Officially, it is classified as “an obstructed printing error with retained obstruction”. In reality, it appears to be a simple slip-up.
A $20 banknote which had a sticker from a bunch of bananas attached to it before it was overprinted with security numbering is now up for auction at a Texas dealer, the rare error elevating its worth to $57,500, almost 3,000 times its face value.
The so-called Del Monte banknote is unusual, and so valuable, because the sticker is still affixed and clearly shows a serial number and US Department of the Treasury seal printed over it, according to Heritage Auctions of Dallas.
“Most obstructions fall off shortly after printing, leaving behind a blank area of paper lacking the design, but errors with objects that ‘stick’ to the note and enter circulation are very rare,” a description of the lot on the seller’s website said.

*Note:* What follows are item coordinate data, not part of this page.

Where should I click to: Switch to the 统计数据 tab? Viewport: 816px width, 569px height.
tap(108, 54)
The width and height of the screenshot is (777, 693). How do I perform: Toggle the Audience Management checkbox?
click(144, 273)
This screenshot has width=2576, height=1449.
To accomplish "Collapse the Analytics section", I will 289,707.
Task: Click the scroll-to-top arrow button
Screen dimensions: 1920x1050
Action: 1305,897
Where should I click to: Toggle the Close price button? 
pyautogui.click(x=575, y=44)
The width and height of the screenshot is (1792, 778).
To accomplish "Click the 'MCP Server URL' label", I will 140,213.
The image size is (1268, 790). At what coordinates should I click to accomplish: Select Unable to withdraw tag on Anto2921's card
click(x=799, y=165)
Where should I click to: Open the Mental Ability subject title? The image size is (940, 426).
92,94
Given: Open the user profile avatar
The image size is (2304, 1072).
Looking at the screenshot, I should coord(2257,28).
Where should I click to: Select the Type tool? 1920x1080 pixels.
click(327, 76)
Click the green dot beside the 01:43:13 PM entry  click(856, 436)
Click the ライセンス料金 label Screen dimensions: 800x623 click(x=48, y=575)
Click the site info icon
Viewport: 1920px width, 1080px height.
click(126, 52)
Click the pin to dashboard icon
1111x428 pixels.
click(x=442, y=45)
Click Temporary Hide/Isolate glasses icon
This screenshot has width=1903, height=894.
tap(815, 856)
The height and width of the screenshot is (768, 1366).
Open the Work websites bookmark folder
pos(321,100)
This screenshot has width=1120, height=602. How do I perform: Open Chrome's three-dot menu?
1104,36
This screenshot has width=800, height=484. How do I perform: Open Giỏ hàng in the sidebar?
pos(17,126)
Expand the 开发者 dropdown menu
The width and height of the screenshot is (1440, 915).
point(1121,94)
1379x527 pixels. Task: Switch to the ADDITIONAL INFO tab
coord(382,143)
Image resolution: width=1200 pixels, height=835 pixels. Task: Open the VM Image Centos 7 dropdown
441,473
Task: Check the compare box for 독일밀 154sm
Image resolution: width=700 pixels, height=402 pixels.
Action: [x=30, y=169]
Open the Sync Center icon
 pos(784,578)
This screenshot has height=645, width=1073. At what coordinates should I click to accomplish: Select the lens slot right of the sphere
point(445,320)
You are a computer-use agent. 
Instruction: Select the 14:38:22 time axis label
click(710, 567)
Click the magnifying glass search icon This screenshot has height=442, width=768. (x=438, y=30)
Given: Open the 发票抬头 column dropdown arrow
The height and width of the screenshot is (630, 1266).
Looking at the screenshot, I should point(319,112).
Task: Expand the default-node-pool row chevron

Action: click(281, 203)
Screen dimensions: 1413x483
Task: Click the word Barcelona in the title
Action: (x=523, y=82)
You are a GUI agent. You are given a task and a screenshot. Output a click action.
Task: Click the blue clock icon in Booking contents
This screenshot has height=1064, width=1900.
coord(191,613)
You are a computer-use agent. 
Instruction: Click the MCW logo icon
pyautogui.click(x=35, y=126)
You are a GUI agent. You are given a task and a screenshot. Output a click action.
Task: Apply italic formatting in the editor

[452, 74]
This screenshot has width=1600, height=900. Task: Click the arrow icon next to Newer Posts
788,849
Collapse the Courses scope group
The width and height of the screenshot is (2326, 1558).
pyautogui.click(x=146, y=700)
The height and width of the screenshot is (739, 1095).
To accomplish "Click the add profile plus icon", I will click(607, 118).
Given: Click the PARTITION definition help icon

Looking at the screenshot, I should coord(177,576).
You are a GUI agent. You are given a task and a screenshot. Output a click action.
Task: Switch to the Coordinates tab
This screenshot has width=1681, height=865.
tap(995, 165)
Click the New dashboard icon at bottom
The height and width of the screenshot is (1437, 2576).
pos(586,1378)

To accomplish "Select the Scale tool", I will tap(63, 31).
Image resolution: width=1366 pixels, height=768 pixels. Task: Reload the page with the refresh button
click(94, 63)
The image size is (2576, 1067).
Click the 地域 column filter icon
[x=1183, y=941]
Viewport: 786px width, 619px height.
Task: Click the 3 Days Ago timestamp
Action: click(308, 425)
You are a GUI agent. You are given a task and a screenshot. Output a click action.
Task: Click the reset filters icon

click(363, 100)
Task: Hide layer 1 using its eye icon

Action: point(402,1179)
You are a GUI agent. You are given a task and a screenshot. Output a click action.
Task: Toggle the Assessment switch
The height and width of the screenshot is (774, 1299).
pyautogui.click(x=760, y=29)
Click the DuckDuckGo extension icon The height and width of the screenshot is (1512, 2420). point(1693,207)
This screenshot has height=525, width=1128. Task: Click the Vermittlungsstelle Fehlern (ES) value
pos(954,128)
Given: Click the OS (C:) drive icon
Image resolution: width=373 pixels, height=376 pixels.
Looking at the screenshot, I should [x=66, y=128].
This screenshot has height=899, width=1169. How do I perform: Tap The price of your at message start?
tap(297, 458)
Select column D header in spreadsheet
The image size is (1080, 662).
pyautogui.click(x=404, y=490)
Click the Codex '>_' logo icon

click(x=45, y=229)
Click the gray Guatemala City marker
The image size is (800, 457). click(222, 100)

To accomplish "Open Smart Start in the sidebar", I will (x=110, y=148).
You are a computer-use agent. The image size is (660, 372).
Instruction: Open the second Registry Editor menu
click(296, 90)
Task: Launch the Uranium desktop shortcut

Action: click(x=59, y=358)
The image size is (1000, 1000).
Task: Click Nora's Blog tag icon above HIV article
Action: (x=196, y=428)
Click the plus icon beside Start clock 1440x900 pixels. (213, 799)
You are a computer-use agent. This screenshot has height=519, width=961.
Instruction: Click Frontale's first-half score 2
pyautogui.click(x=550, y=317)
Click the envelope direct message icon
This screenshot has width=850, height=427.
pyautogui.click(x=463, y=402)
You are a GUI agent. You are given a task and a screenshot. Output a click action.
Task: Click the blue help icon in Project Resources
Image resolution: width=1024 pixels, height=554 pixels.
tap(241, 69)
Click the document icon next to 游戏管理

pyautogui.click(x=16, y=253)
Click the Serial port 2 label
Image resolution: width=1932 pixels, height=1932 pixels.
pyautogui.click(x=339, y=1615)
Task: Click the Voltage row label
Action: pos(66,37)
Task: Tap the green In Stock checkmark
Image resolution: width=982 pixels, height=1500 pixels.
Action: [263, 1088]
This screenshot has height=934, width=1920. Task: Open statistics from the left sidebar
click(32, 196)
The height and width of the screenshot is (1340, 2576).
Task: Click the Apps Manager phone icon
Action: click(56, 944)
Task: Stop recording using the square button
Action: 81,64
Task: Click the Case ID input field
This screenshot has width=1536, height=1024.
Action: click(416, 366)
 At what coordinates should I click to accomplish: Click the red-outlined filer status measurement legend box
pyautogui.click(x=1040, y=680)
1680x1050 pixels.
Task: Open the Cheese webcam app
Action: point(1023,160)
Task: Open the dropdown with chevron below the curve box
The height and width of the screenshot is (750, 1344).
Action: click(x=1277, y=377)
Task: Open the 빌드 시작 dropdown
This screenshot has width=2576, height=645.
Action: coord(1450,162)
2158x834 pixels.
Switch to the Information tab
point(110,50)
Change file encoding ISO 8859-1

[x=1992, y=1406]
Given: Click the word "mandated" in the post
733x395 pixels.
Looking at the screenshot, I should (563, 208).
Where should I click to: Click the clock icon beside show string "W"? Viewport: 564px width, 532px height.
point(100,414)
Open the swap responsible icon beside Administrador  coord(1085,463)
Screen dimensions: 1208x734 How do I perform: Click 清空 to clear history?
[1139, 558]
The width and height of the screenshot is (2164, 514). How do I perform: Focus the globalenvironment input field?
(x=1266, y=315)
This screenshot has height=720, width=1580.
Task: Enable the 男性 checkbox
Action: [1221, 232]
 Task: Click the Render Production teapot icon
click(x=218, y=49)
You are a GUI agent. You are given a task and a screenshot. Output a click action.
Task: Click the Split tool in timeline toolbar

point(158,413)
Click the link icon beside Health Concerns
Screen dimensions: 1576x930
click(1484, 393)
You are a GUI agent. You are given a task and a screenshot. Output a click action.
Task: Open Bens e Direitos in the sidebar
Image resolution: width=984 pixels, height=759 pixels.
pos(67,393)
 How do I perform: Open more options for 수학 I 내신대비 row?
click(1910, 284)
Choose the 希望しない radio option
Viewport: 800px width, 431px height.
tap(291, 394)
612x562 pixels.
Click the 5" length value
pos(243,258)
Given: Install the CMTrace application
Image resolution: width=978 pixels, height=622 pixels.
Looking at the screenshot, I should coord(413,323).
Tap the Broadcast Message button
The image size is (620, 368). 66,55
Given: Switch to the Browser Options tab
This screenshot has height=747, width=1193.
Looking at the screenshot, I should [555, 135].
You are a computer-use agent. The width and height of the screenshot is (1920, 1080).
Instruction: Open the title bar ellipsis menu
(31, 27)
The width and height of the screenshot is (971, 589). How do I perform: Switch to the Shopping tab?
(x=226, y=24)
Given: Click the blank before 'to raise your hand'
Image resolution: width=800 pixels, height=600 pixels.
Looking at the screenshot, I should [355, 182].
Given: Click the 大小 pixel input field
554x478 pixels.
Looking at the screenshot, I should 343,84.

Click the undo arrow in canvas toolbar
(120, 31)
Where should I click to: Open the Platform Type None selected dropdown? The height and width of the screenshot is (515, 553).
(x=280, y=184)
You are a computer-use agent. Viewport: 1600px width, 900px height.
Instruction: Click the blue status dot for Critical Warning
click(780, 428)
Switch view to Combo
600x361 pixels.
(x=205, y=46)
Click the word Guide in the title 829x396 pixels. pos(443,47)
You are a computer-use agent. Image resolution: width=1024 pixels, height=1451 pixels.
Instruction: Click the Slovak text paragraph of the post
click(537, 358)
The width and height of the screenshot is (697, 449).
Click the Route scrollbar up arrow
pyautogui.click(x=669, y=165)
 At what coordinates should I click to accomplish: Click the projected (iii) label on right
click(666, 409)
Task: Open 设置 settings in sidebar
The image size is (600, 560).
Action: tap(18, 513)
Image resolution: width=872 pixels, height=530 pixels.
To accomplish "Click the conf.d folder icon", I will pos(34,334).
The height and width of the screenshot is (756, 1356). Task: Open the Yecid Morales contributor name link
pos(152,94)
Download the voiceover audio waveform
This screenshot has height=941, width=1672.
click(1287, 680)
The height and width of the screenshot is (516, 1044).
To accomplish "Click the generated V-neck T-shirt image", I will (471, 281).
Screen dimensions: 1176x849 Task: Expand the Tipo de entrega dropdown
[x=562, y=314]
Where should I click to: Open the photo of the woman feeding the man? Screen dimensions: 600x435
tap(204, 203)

“When this note was printed at the Fort Worth western currency facility, it went through the first and second printings normally before the Del Monte sticker found its way onto the surface,” the seller continued, describing the misprint as “one of the greatest paper money errors in history”.
Bidding on the banknote, from the US treasury’s 1996 design series and released into circulation in 2004, will end on 22 January. According to the Heritage Auctions website on Sunday afternoon, the highest bid was $57,500, which would actually cost the bidder more than $69,000, including a buyer’s premium.
The banknote sold at auction in 2006, for more than $25,000. Two years earlier it was “a bargain” at $10,000, when it was sold on eBay by a student in Ohio who received it as part of an ATM withdrawal.
The original estimate for the current sale was between $25,000 and $50,000, Heritage Auctions said.
All US banknotes produced since 1968 go through three print stages, the Bureau of Engraving and Printing (BEP), which manufactures paper money for the US treasury, says on its website.
The colorful banana sticker, bearing the words “Ecuador Del Monte Quality” and the number #4011, would have been added after the first two stages, printing the front and back of the note, but before the final print that added the security logo and individual identification detail.
Because of this, Heritage said, “most would conjecture that this error note was no accident and probably the result of some very bored or creative BEP employee”.
Banknotes produced in Fort Worth have been found with “band-aid, paper fragments, scotch tape and wood shavings” attached, Heritage Auctions said.
Misprinted banknotes are prized by notaphilists, those who collect paper money. Currency featuring overprints, mismatching serial numbers, misalignments and missing ink regularly sell for hundreds of dollars on eBay.
Heritage claims a world record for the most expensive banknote of its type ever sold, $384,000 for a 1934 federal reserve bill which had a face value of $10,000 in a September 2020 auction.